Еще несколько мгновений Ренард стоял, не шевелясь, как пугающая мраморная статуя, а затем снова направился к хижине. Киллиан выждал около минуты, прежде чем последовать за ним. Теперь он намеревался выспросить у Ланкарта все подробности перевоплощения. Пугало лишь то, что некромант проводил свой зверский эксперимент, полагаясь на чистую интуицию, и возможных последствий мог и в самом деле не знать.
В хижине Ланкарта Киллиан столкнулся с Мелитой. Пока он был болен, она ухаживала за ним и проявляла человеческое сочувствие. Ее навязчивость немного раздражала, но за то, что она продолжала смотреть на него, как на человека, он был благодарен. Хотя нескрываемое жадное, почти плотоядное желание в ее взгляде смущало Киллиана.
— Проходи, — заметив его заминку, проворковала Мелита. — Все, кажется, тебя заждались.
Киллиан перемялся с ноги на ногу и кивнул, проходя мимо нее. В комнате он оказался посреди речи своего наставника.
— … да хоть пятьдесят! Я не могу сейчас отвлекаться на погоню за ними по всей Арреде! — с жаром сказал Бенедикт. — Нужно уметь выставлять приоритеты. Сейчас мой основной приоритет — малагорская операция, а не поимка беглого гнезда данталли.
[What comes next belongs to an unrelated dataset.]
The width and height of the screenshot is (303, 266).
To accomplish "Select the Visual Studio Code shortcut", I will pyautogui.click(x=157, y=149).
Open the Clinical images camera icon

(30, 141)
Иммар, сидевший за небольшим столом, явно принесенным сюда из другой хижины, хмуро сложил руки на груди: похоже, идея упустить целое гнездо данталли, о котором поведал Жюскин, представлялась ему просто ужасной.
— И все же я бы не стал доверять такую работу отделению в Дарне, — сказал он. — Они бездарные олухи, такие же, как в Олсаде.
Ренард Цирон, уже успевший найти себе место подле Бенедикта, многозначительно кашлянул, кивнув в сторону двери, у которой замер Киллиан. Казалось, Иммар заметил его только сейчас.
Однако мысли эти быстро оставили его, потому что он столкнулся глазами с Бенедиктом. Время, проведенное им в переживаниях за судьбу ученика, истощило его и отняло удивительно много сил. Он выглядел изможденным и постаревшим, но в глазах при этом стояло неподдельное облегчение. Коря себя за то, что жрецу Колеру пришлось волноваться за него, Киллиан невольно чувствовал непривычную теплоту. Он все еще был искренне удивлен, что такому, как Бенедикт, было до него дело.
— Киллиан, — кивнул ему Бенедикт, — ты задержался. Присаживайся.